The platform, which allows users to create and share short videos, has become tremendously popular, particularly among teens and young adults. It was the second most downloaded app during the first quarter of 2022, according to Forbes, and it has become the second most popular social media platform among teens this year, per the Pew Research Center.
And because TikTok is also eating into a big chunk of Google’s search dominance, it has become a significant source of misinformation.
Earlier this month, researchers at NewsGuard sampled TikTok search results on a variety of topics, covering the 2020 presidential election, the midterm elections, Covid-19, abortion and school shootings. They found that nearly 20 percent of the results demonstrated misinformation.
For example, the first result in a search for the phrase “Was the 2020 election stolen?” was a July 2022 video with the text “The Election Was Stolen!” The narrator stated that the “2020 election was overturned. President Trump should get the next two years and he should also be able to run for the next four years. Since he won the election, he deserves it.” (Election officials in all 50 states have affirmed the integrity of the election, and top officials in the Trump administration have dismissed claims of widespread fraud.)
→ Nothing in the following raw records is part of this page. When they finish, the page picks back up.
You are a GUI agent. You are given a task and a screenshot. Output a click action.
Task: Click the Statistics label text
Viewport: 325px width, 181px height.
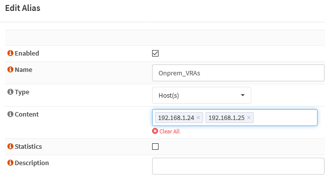click(28, 147)
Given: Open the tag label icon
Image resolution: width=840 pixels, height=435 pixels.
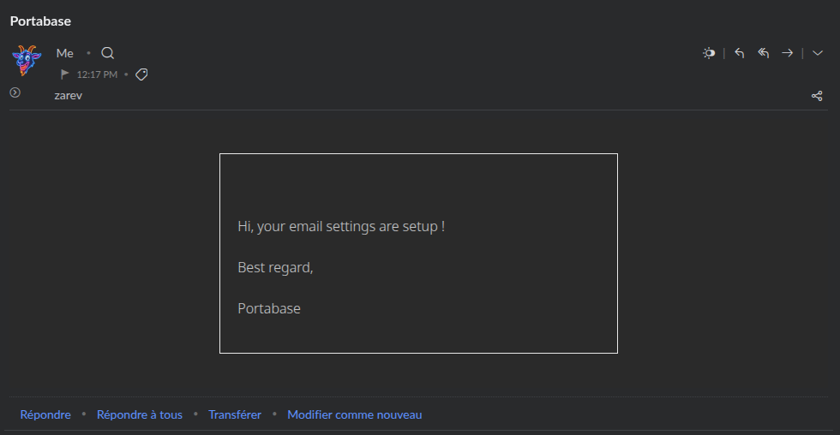Looking at the screenshot, I should click(x=141, y=74).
Of the first 20 videos in the search results, six contained misinformation (if not disinformation), including one that used a QAnon hashtag. The same search on Google did not result in web pages promoting misinformation.
Similarly, a search for “January 6 FBI” on TikTok returned eight videos containing misinformation among the top 20, including the top result. Again, Google did not have any misinformation in the top 20.
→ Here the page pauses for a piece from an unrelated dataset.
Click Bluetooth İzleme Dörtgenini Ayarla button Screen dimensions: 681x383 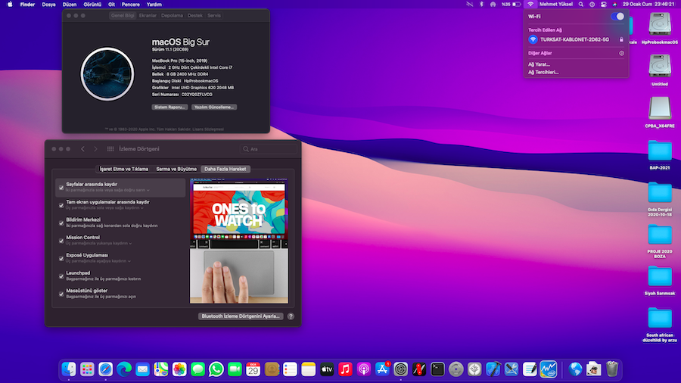[x=240, y=316]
While Google will search the entire internet – from government websites to news to videos to recipes – a TikTok search will only return videos uploaded to the platform by its users.
TikTok does have a content moderation system and states in its guidelines that misinformation is not accepted. But users appear to have found ways around the AI system that serves as the first line of defense against misinformation.
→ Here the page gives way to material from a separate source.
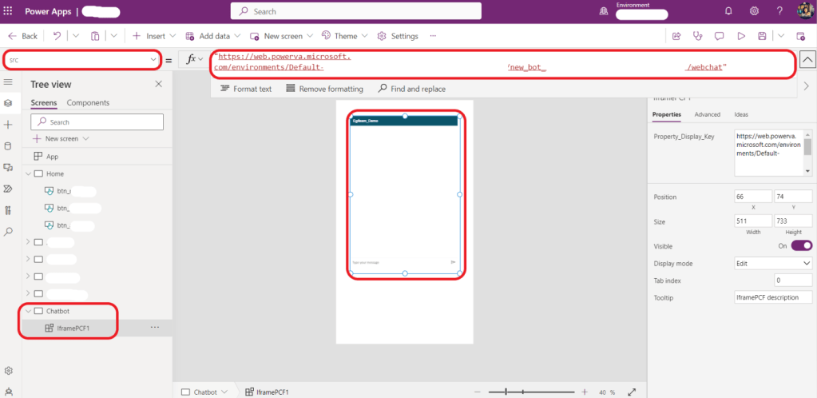Click the Back button
Image resolution: width=817 pixels, height=398 pixels.
[x=23, y=36]
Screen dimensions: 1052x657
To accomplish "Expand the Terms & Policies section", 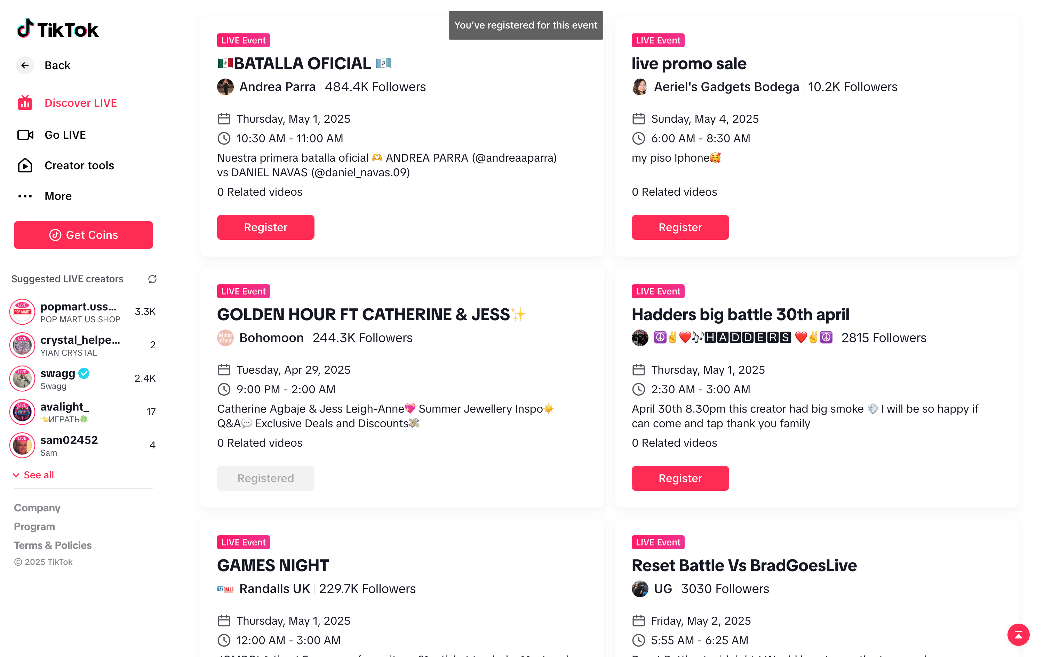I will point(53,545).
“There is endless variety, and efforts to evade content moderation (as indicated in [NewsGuard’s] report) will always stay several steps ahead of the efforts by the platform,” said Cameron Hickey, project director for algorithmic transparency at the National Conference on Citizenship, when asked whether there is anything the platforms can do to prevent misinformation from surfacing in search results. “That doesn’t mean the answer is always no, but it means that concrete investment in both understanding what misinformation is out there, how people talk about it, and effectively judging both the validity and danger are a significant undertaking.”
While advocates encourage social media platforms to step up their anti-misiniformation efforts, there are other steps that can be taken at the user end, particularly by stepping up education about identifying falsehoods.
“Users on social media need greater media literacy skills in general, but a key focus should be on understanding why messages stick,” said Hickey.
He pointed to three reasons people latch onto misinformation:
- Motivated reasoning: People want to find contentpeople statement that aligns with their beliefs and values.
- Emotional appeals: Media consumers need to pause when they have an emotional response to some information and evaluate the cause of the reaction.
- Easy answers: Be wary of any information that seems too good to be true.